# Introduction to Python and Jupyter Notebooks

## Data Manipulation using Pandas

This is the reference component to the NMSU Pandas workshop 2018.

## Set Up
Run the following cell to load (1) the pandas library and (2) the dataset we will be working with today `(Hint: run the code by pushing shift + enter)`

In [1]:
import pandas as pd
pols = pd.read_csv("pollutants.csv", dtype = object)

Selecting specific values of a `pandas` `DataFrame` or `Series` to work on is an implicit step in almost any data operation you'll run. Hence a solid understanding of how to slice and dice a dataset is vital.

We specified dtype = object earlier because there are many different data types present in this data frame- yet all of them our objects.  Now, we need to convert some columns to numeric for manipulation with the numpy library (Pandas uses numpy, numpy uses numbers)

In [None]:
cols = ['fiscal_year', 'result']
pols[cols] = pols[cols].apply(pd.to_numeric, errors = 'coerce')

## Native accessors

Native Python objects provide many good ways of indexing data. `pandas` carries all of these over, which helps make it easy to start with.

Consider this `DataFrame` (Hint: run the code by pushing shift + enter)

In [None]:
pols

In Python we can access the property of an object by accessing it as an attribute. A `book` object, for example, might have a `title` property, which we can access by calling `book.title`. Columns in a `pandas` `DataFrame` work in much the same way. 

Hence to access the `fiscal_year` property of our `pols` we can use:

In [None]:
pols.fiscal_year

If we have a `dict` object in Python, we can access its values using the indexing (`[]`) operator. Again, we can do the same with `pandas` `DataFrame` columns. It "just works":

In [None]:
pols['fiscal_year']

These are the two ways of selecting a specific columnar `Series` out of a `pandas` `DataFrame`. Neither of them is more or less syntactically valid than the other, but the indexing operator `[]` does have the advantage that it can handle column names with reserved characters in them (e.g. if we had a column named `fiscal year` instead of `fiscal_year`, `pols.fiscal year` wouldn't work). For the same reason, people tend to name objects with underscores instead of spaces

Doesn't a `pandas` `Series` look kind of like a fancy `dict`? It pretty much is, so it's no surprise that, to drill down to a single specific value, we need only use the indexing operator `[]` once more:

In [None]:
pols['fiscal_year'][0]

## Index-based selection

The indexing operator and attribute selection are nice because they work just like they do in the rest of the Python ecosystem. As a novice, this makes them easy to pick up and use. However, `pandas` has its own accessor operators, `loc` and `iloc`. For more advanced operations, these are the ones you're supposed to be using.

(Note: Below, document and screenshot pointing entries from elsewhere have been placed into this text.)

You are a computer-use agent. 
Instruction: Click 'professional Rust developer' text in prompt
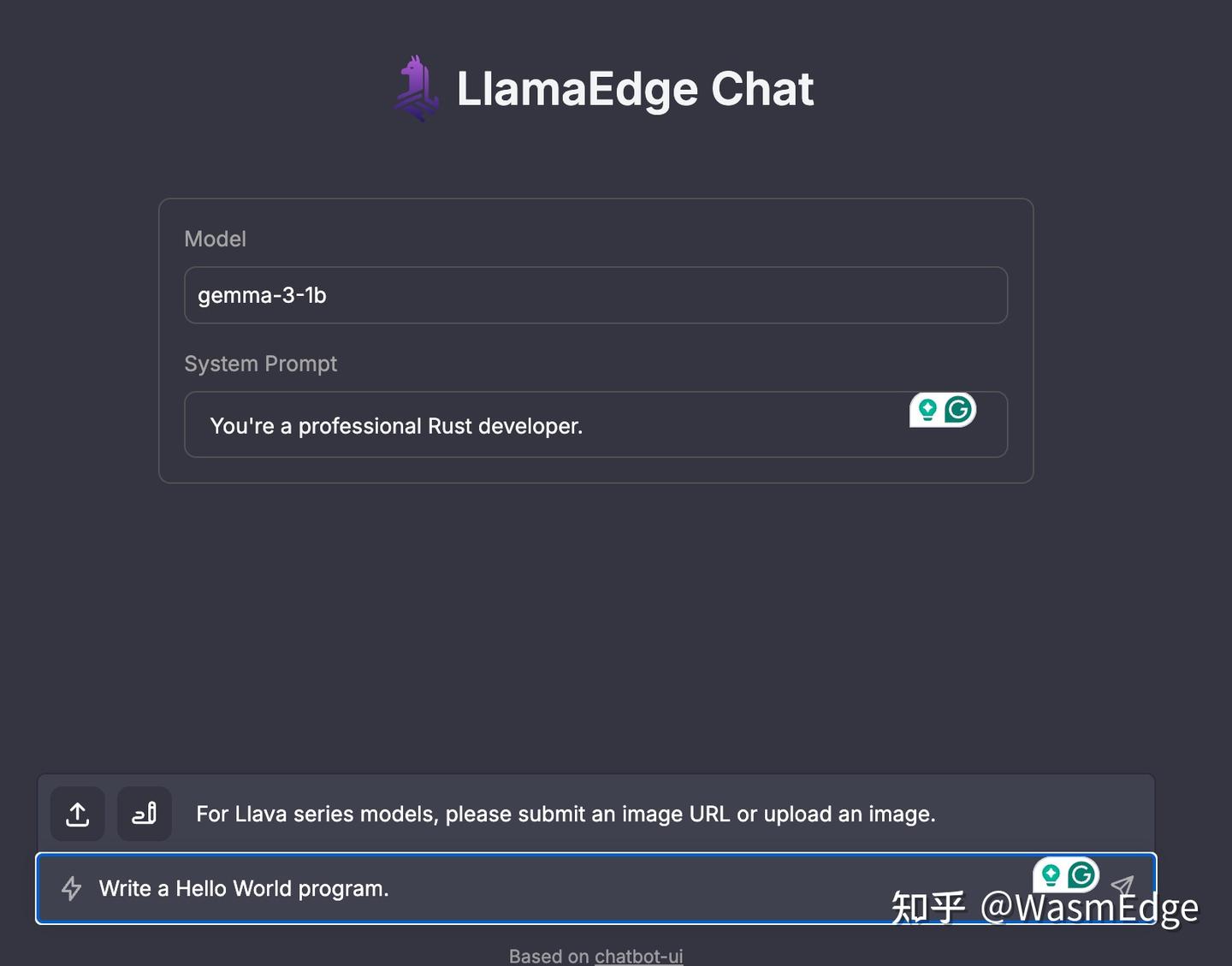440,426
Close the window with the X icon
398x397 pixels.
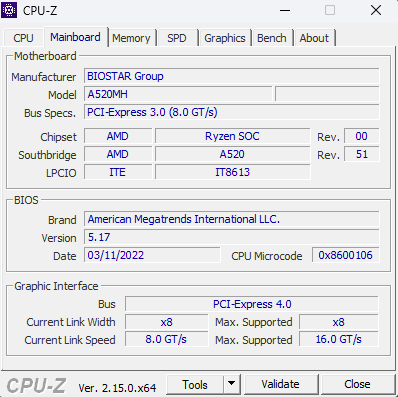click(x=376, y=10)
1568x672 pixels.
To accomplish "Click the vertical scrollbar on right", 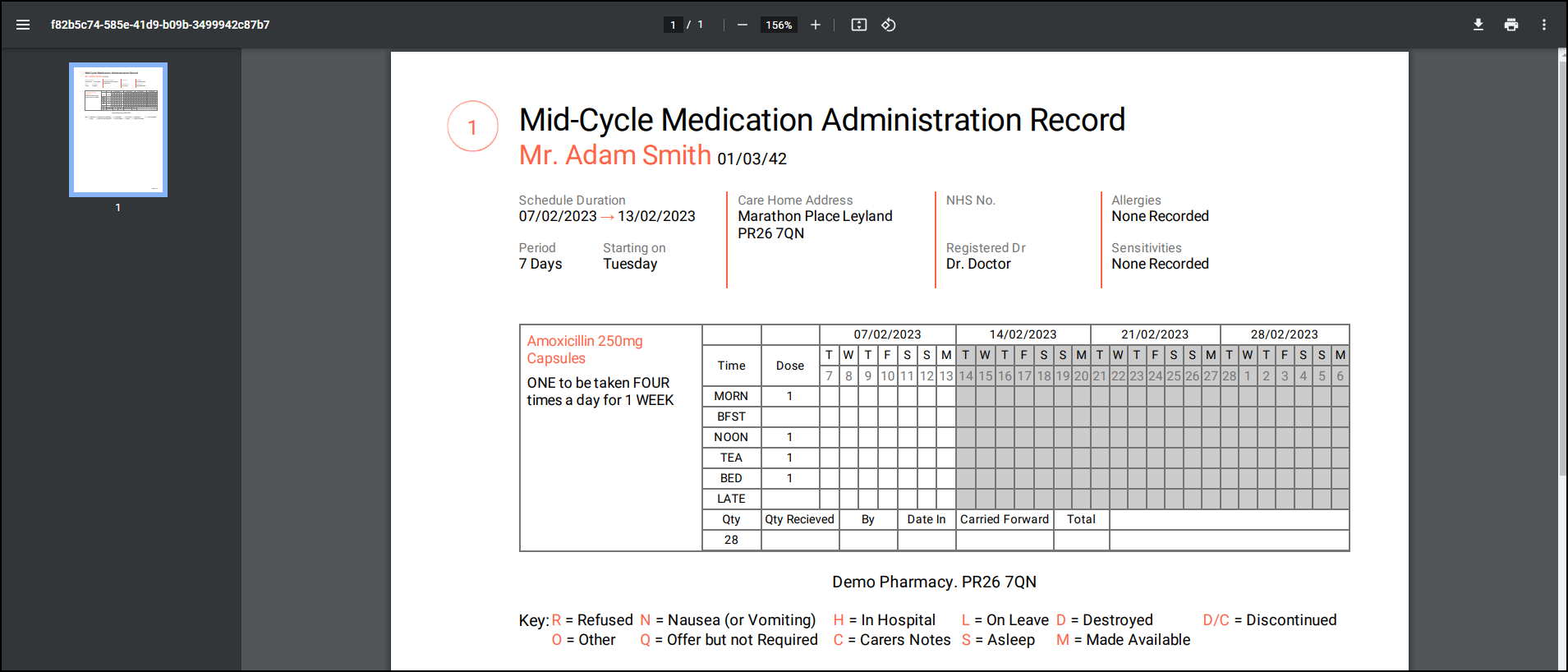I will (1562, 263).
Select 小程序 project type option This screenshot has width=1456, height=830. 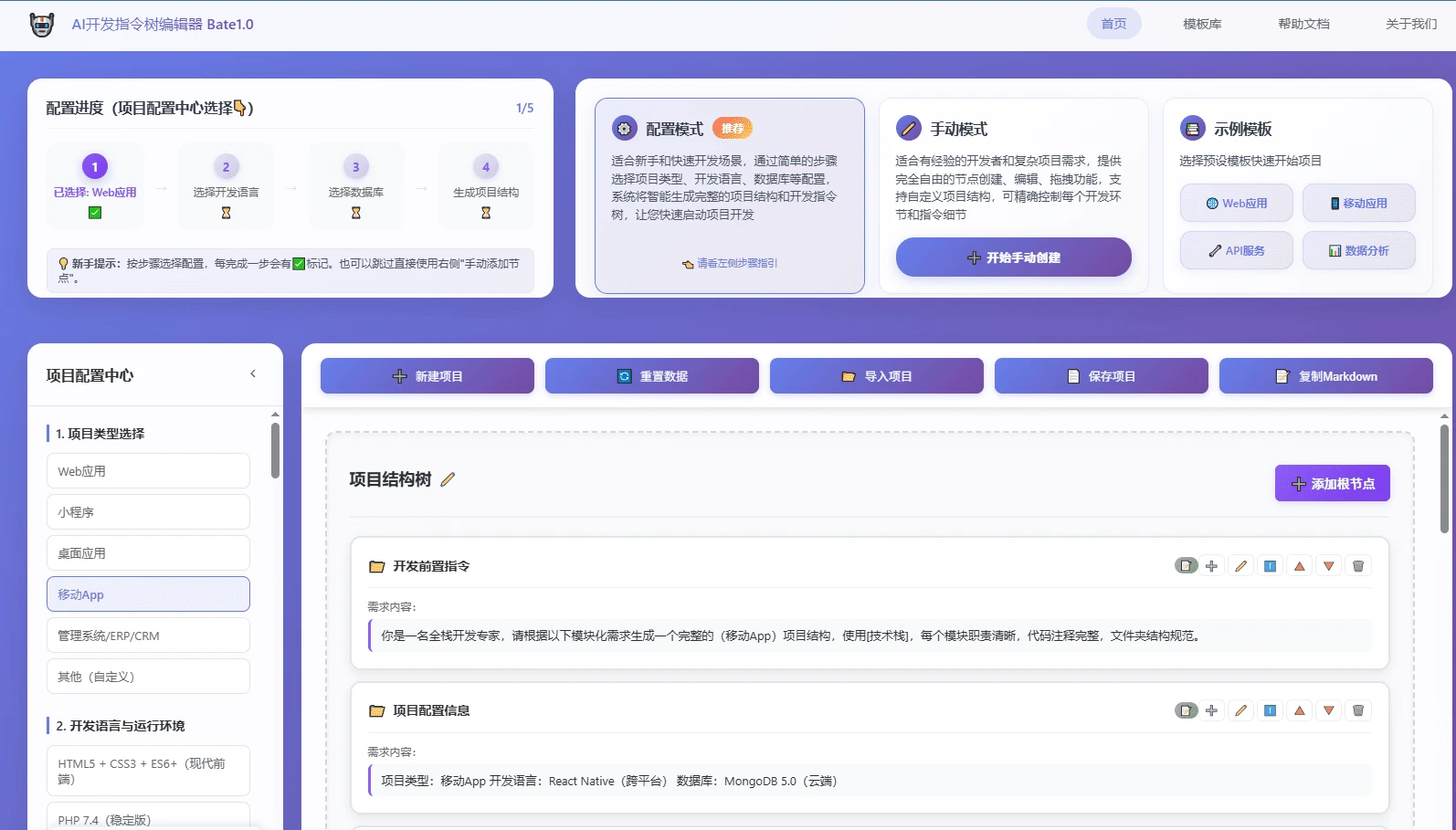[148, 512]
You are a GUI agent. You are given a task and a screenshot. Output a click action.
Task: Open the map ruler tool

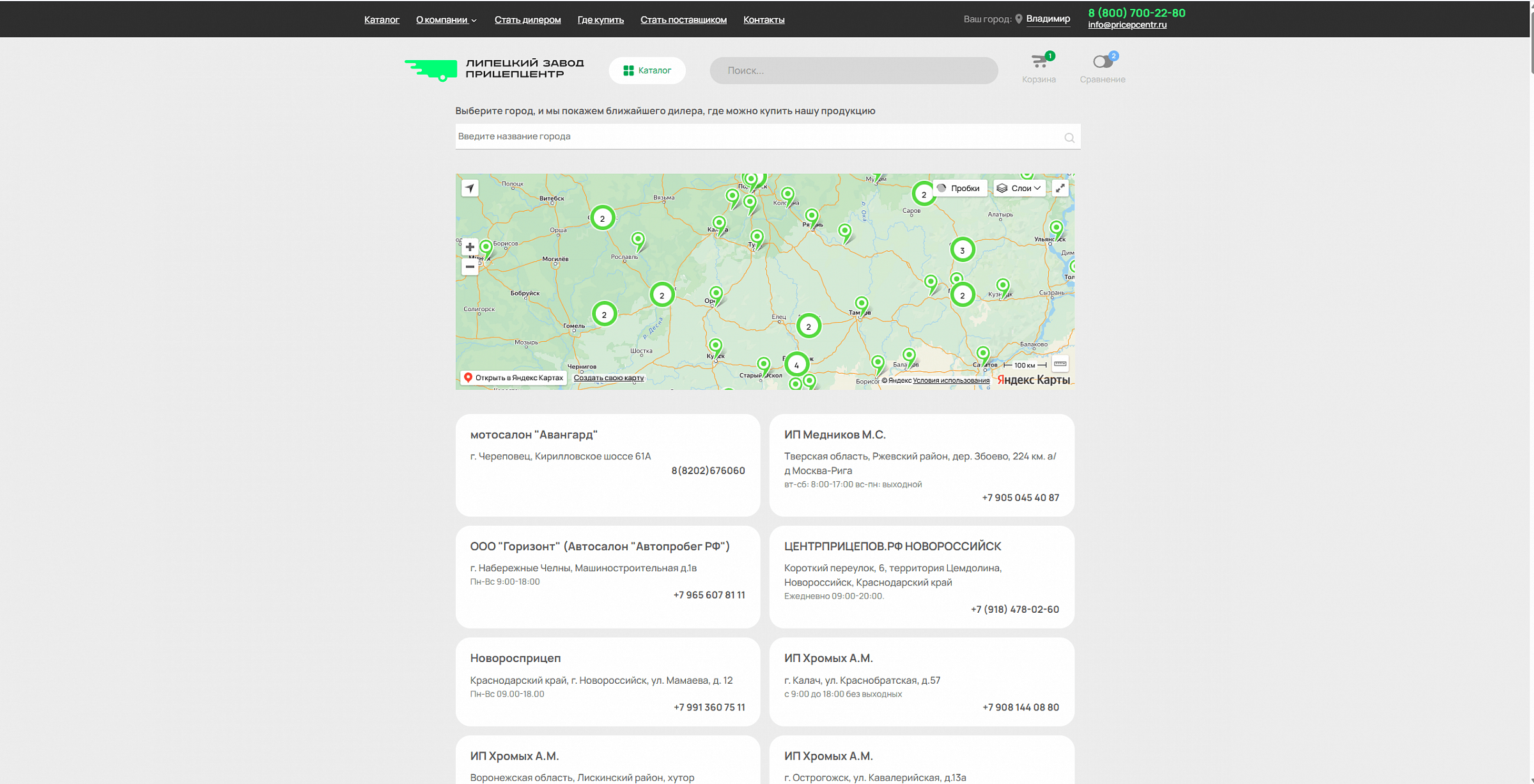[x=1060, y=364]
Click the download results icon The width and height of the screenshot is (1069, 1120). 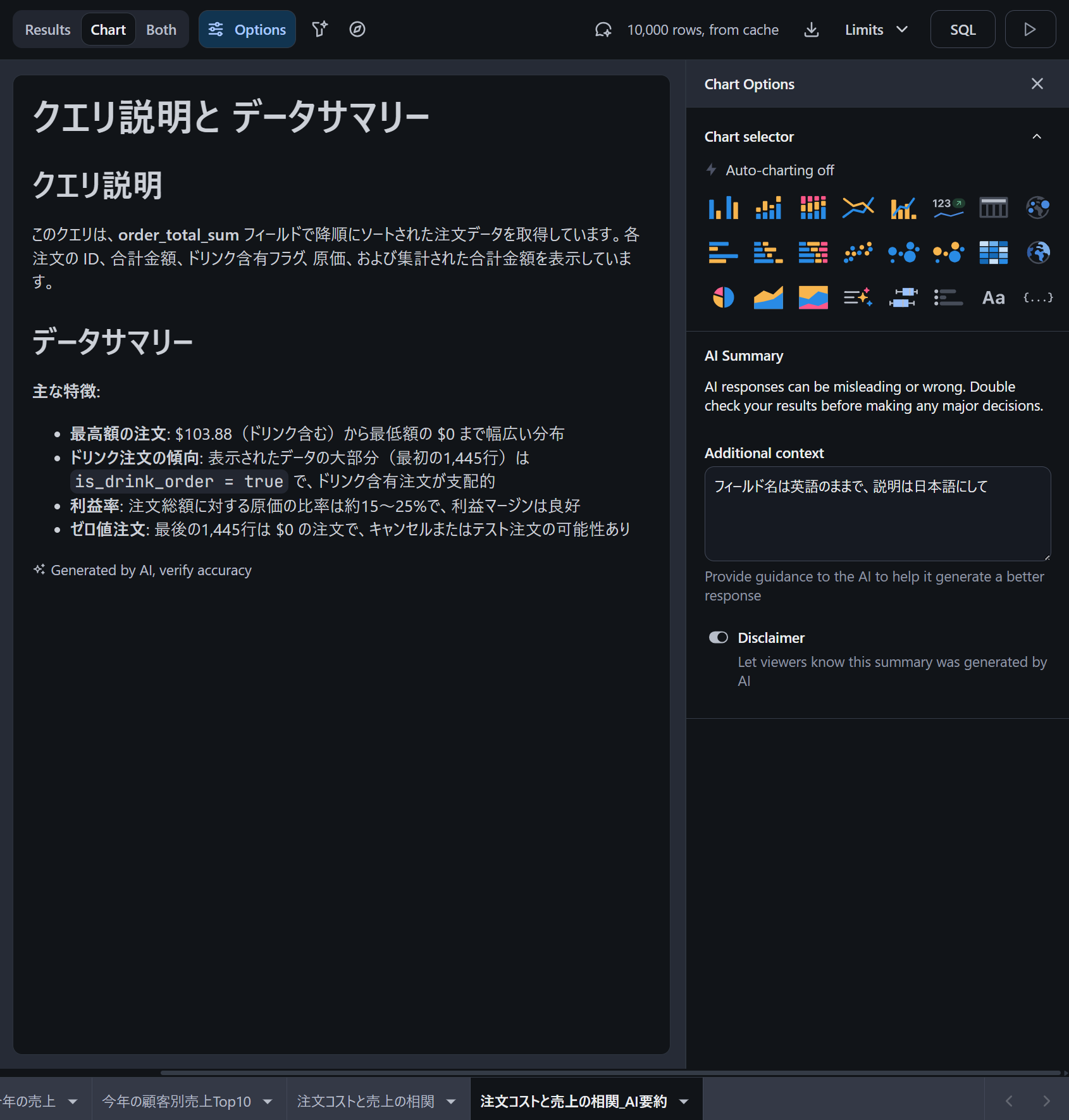pos(811,30)
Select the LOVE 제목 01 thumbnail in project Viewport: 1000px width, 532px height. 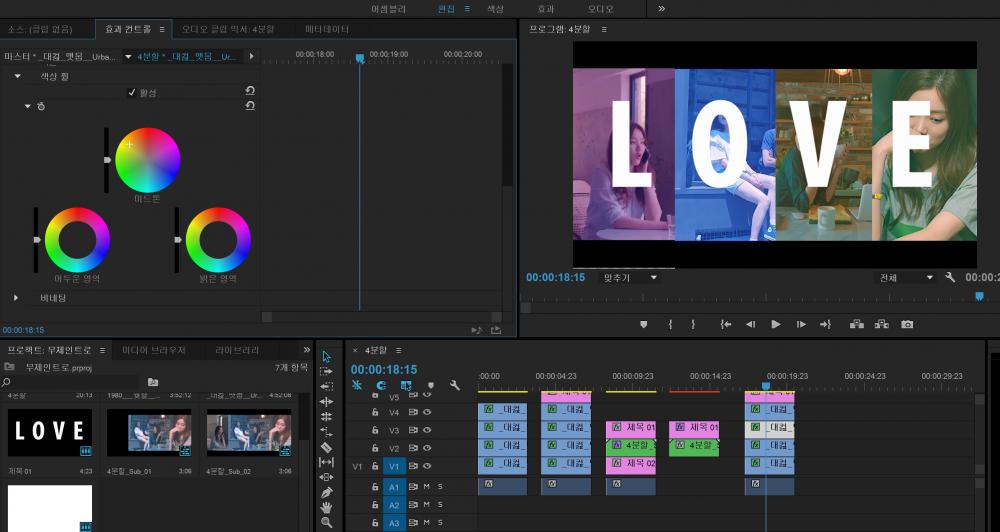[x=50, y=432]
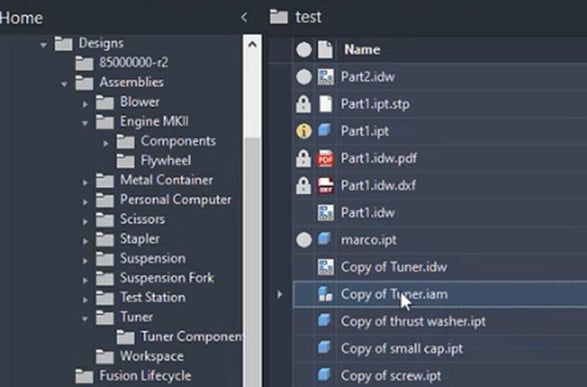Click the blue part icon of marco.ipt
Image resolution: width=587 pixels, height=387 pixels.
coord(325,239)
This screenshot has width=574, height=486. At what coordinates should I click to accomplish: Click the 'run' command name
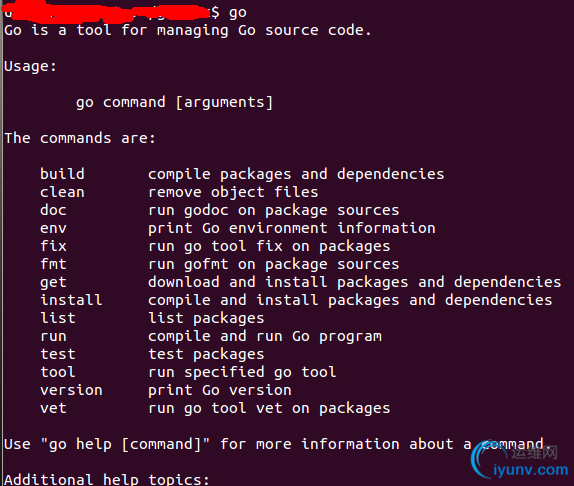[53, 336]
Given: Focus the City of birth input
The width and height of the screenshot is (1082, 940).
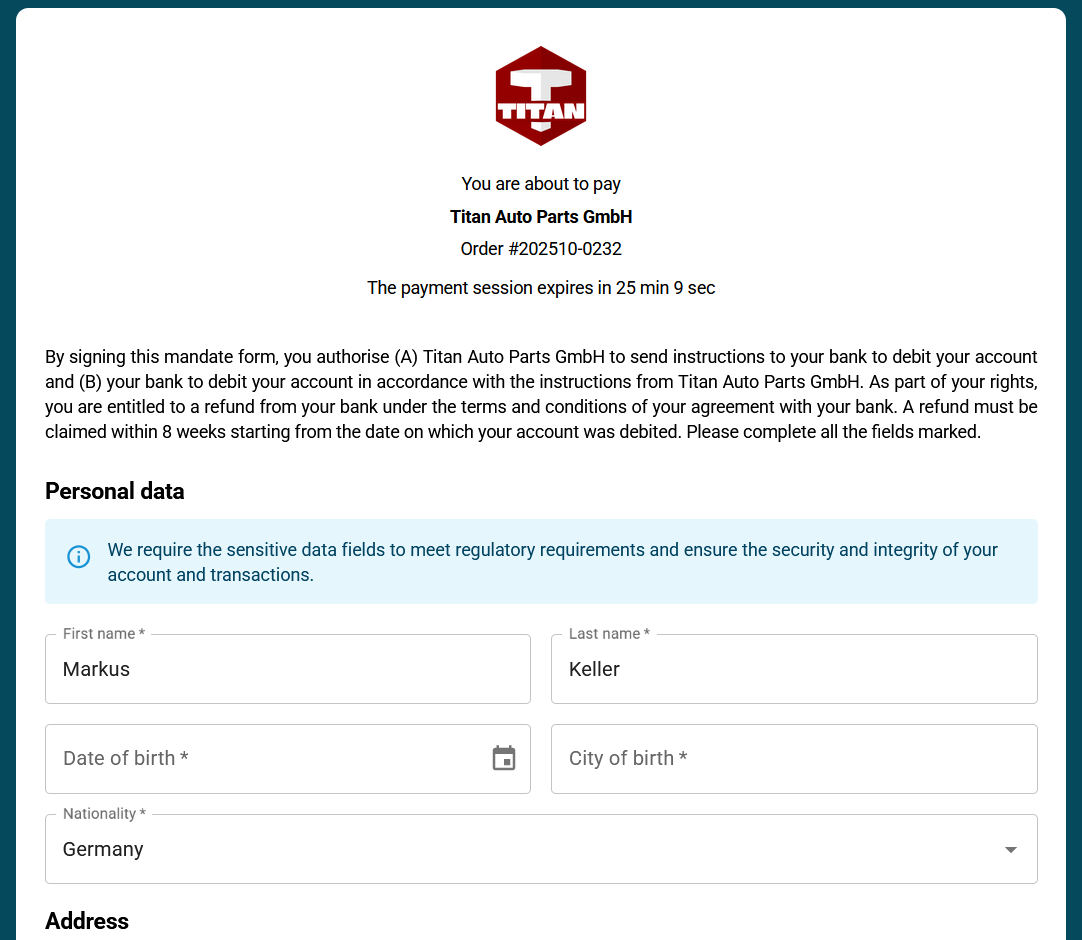Looking at the screenshot, I should coord(793,759).
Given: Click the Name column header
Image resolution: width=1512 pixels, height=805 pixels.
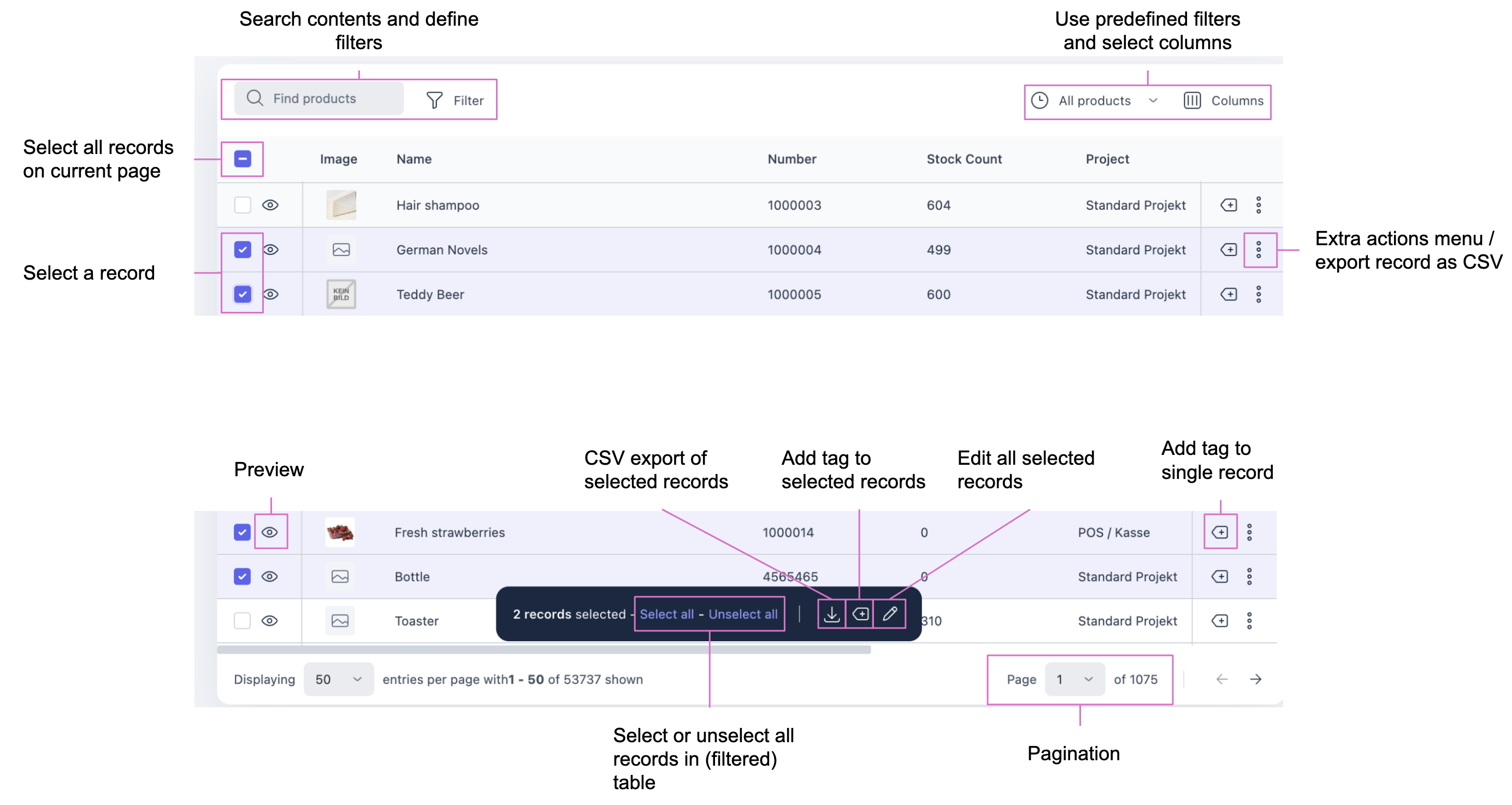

`pandas` indexing works in one of two paradigms. The first is **index-based selection**: selecting data based on its numerical position in the data. `iloc` follows this paradigm.

To select the first row of data in this `DataFrame`, we may use the following:

In [None]:
pols.iloc[0]

Both `loc` and `iloc` are row-first, column-second. This is the opposite of what we do in native Python, which is column-first, row-second.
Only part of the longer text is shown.